Assistance with Firewall Application
Hi everyone, I am new to the forums, fairly new to pfSense, and limited networking skill set. So, that out of the way, I am hoping that someone here is possibly able to assist me on an issue we have just recently ran into.
I have attached a PDF of my current network setup and some other details, here is a brief description:
We have two locations, Site A and Site B.
Each location has a pfsense firewall serving as default gateway for internet access.
There is a server in Site A hosting an application for Site B to use over port 12345.
Previously, we have used an IPSEC tunnel to connect the sites and the application works wonderfully.
We have recently implemented fiber at each location to connect the sites. If I take down the IPSEC tunnel, and route the traffic for each site to the other over the new private LAN fiber link, this application does not work. Ping works both ways, telnet on port 12345 works.
Again, more details can be found in the attached PDF file.
Anyone possibly have any pointers or tips on what I should look at with my configuration to figure out why this isn't working as it should be?
Please let me know any other information I can supply.

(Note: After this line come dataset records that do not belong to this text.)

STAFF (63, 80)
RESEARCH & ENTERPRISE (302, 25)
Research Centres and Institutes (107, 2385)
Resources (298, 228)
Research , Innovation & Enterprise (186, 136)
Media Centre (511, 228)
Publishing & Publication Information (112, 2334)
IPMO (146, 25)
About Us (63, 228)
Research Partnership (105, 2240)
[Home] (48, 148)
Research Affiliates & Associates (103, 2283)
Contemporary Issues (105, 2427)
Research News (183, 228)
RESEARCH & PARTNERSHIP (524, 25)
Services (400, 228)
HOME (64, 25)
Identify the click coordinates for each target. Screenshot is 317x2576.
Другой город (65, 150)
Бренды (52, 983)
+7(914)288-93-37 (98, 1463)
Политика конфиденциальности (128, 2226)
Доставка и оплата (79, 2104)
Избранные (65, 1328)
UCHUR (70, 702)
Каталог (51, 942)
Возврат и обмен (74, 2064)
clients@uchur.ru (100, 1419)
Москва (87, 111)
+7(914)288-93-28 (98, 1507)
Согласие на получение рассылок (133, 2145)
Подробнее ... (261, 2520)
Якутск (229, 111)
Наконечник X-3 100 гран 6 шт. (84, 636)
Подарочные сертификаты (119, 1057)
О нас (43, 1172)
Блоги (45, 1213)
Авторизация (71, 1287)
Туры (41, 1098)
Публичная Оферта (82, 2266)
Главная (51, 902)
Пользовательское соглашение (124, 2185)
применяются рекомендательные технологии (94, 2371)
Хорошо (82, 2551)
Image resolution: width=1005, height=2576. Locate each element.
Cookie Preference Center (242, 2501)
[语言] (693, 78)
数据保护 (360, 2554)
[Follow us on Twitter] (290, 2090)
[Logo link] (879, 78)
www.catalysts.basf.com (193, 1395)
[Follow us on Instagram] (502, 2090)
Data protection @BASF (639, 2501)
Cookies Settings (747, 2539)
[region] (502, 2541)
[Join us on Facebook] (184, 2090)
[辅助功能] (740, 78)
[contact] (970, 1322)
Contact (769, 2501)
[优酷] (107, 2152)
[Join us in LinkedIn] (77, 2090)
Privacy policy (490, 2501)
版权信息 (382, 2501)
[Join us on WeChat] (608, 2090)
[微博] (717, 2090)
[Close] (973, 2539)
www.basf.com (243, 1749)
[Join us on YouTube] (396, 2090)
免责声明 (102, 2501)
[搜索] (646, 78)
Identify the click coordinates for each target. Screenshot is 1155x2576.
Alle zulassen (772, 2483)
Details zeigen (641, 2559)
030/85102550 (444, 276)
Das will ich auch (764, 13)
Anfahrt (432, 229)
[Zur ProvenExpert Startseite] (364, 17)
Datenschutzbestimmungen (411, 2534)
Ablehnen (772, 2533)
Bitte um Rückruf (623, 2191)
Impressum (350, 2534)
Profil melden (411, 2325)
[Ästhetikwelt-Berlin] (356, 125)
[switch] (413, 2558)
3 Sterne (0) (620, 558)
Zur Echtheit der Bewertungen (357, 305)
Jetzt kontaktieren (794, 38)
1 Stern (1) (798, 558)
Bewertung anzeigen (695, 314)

I am currently running the IPSEC tunnel still over our internet circuits so that the user at Site B can connect her application to the server at Site A. I would like to get rid of this if possible though and utilize our private LAN connection (unless that is a bad idea or something that I won't see any benefit of doing?)
I am quite green on pfSense and my networking is only basic. I am the sole IT for my company, and have inherited this device.
viragomann last edited by
The default gateway should sit in the communication line, not beside.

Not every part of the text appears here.